Some of the world’s most magnificent seaside homes are in Hawaii, especially on the Big Island in the community of Kukio. Here, a collection of private club residences on the leeward side of the North Kona Coast offers unsurpassed luxury, privacy, weather, and ocean views.

These homes also reflect the best aspects of Pacific regionalism, thanks to Mark de Reus, partner, AIA at de Reus Architects, who began designing homes at Kukio before the club opened in 2003. “The idea is to lose the distinction from the inside to the outside and refine the sense of what it means to live in nature,” says de Reus, who developed his tropical design expertise when working in Indonesia for five years. “In the case of this resort, the design relates to Hawaii, the region, and spirit of the land.” 

One of the homes de Reus conceived is Kolomuo, built for a middle-aged couple with grown children. “They wanted the home to have multiple bedrooms for family and friends and a living room, kitchen, and dining area all in one space,” says de Reus. “They also wanted to capture the views as much as possible.”

To that end, de Reus designed Kolomuo as a modern, tropical family compound with five pavilions interconnected through lush landscaping. In addition to a central gathering pavilion housing the kitchen living and dining area, a lanai shelters an outdoor lounge area and a master pavilion contains the couple’s bedroom suite and office.

Slightly removed from this cluster is a pavilion housing guest rooms and a pavilion for the recreation room and garage. “I designed the home to make the residence feel more intimate when just the couple was living there by tightly grouping together the main gathering pavilion, lanai, and master pavilion with the pool connecting all three,” says de Reus. 

Regarding the views, all the lots at Kukio faced the ocean.

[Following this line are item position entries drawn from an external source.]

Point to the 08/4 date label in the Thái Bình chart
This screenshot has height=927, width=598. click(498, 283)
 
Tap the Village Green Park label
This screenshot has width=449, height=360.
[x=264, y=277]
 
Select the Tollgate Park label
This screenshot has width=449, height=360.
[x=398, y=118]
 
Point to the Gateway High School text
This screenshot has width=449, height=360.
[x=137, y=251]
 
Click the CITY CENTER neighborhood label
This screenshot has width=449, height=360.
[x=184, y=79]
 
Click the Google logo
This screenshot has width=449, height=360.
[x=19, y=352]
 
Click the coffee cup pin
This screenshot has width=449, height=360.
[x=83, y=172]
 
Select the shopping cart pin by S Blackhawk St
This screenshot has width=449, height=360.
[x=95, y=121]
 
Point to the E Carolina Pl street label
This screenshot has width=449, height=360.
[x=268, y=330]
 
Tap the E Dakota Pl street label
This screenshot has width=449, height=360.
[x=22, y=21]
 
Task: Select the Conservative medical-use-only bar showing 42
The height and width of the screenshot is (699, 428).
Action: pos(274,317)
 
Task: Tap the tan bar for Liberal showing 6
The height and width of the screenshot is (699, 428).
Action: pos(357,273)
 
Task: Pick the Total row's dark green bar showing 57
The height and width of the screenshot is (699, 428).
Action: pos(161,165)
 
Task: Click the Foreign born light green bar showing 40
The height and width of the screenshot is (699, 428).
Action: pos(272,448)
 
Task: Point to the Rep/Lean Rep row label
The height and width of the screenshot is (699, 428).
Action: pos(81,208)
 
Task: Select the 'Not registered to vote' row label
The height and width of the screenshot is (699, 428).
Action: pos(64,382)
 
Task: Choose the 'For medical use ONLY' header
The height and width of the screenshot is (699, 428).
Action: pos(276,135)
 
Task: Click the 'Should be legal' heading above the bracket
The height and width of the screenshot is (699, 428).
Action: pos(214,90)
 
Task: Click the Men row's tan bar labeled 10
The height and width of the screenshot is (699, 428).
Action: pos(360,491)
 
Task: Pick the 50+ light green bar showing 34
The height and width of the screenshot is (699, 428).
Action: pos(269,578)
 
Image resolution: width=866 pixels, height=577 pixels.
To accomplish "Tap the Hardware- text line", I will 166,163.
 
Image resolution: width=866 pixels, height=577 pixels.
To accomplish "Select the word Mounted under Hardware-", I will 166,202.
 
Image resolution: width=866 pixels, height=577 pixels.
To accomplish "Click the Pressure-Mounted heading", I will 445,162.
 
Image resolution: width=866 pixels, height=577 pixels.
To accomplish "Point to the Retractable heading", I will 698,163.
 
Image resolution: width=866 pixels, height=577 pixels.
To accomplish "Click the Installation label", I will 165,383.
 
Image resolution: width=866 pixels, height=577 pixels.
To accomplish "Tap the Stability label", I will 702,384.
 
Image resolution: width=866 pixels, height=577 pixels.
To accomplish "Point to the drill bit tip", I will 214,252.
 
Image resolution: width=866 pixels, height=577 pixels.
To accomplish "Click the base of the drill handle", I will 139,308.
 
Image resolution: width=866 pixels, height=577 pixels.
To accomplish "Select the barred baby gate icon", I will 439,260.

But de Reus found this orientation confining, so he made a bold architectural move. “I took advantage of a dedicated easement where the 1801 lava flow [from the eruption of Hualalai volcano] came down and turned the home to capture more exciting views,” he says. “In addition to giving the owners vistas over the lava flow, this new angle provided multiple glancing views of the coastline, allowing the owners to see the edges of the island, the undulations of the ocean, and full-on sunrises and sunsets.”

Per the development’s guidelines, de Reus had to build Kolomuo on one level. But he elevated the guest pavilion to increase water views. He also modernized the required hip roofs by making each pavilion’s roof edges ultra-thin and deepening the eaves. He used durable anodized aluminum for exterior detailing and chose a warm, gray exterior plaster to enhance the crisp modulation of the doors and windows. An abundance of natural materials inside the home, such as stone, teak, granite, and cerused oak, heightens Kolomuo’s organic beauty. 

To accent the home’s subtle Japanese architectural influences, the owners and interior designer Marion Philpotts-Miller, of Philpotts Interiors, chose an antique Taishō period (1912-26) kimono to hang in the entry foyer. Other Japanese touches include slatted teak screens to separate spaces, but unlike shoji screens, they allow airflow and some visibility, as well as artful shadow play on sunny days. In the kitchen, a carved geometric pattern inspired by modern kimono design graces a limestone back wall. This same pattern appears on the headboard wall in the master bedroom, where pendant lights resembling traditional Japanese lanterns hang.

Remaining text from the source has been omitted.